PROBLEM STATEMENT:
Rewrite the stretch of the listing from the line containing "At what coordinates should I click to accomplish: Remove" through the line containing "tap(123, 19)", keeping every request line unchanged but raising each coordinate in the answers by 49.

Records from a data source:
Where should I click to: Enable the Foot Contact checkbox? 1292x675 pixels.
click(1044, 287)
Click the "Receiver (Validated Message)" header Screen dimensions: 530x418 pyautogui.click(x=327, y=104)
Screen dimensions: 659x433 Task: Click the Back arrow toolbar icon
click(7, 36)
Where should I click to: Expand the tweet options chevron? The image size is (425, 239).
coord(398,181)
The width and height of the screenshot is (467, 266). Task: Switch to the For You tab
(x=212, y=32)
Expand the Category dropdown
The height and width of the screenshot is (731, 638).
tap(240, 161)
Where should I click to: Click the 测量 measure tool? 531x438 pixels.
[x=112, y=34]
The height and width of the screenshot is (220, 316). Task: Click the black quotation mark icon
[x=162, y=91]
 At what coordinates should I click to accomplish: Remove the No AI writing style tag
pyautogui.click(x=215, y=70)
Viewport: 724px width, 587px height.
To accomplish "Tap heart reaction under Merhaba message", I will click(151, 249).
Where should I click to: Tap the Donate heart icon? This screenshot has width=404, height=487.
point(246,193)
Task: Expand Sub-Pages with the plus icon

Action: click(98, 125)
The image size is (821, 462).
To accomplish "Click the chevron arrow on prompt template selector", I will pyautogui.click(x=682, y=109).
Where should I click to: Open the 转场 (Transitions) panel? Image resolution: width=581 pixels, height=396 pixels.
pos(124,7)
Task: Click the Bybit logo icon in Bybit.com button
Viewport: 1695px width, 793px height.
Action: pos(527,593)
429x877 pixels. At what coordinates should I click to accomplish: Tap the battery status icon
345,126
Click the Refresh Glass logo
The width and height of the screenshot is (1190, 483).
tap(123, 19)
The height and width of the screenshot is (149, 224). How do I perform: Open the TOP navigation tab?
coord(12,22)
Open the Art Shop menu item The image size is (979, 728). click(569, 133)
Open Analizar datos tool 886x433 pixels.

OUTPUT OF THE EXERCISE:
 At what coordinates should I click to accomplish: Remove the No AI writing style tag
pyautogui.click(x=264, y=119)
Viewport: 724px width, 587px height.
To accomplish "Tap heart reaction under Merhaba message", I will click(200, 298).
Where should I click to: Tap the Donate heart icon? This screenshot has width=404, height=487.
point(295,242)
Task: Expand Sub-Pages with the plus icon

Action: click(147, 174)
The image size is (821, 462).
To accomplish "Click the chevron arrow on prompt template selector", I will pyautogui.click(x=731, y=158).
Where should I click to: Open the 转场 (Transitions) panel? Image resolution: width=581 pixels, height=396 pixels.
pos(173,56)
Task: Click the Bybit logo icon in Bybit.com button
Viewport: 1695px width, 793px height.
Action: pos(576,642)
429x877 pixels. At what coordinates should I click to accomplish: Tap the battery status icon
394,175
Click the Refresh Glass logo
The width and height of the screenshot is (1190, 483).
tap(172, 68)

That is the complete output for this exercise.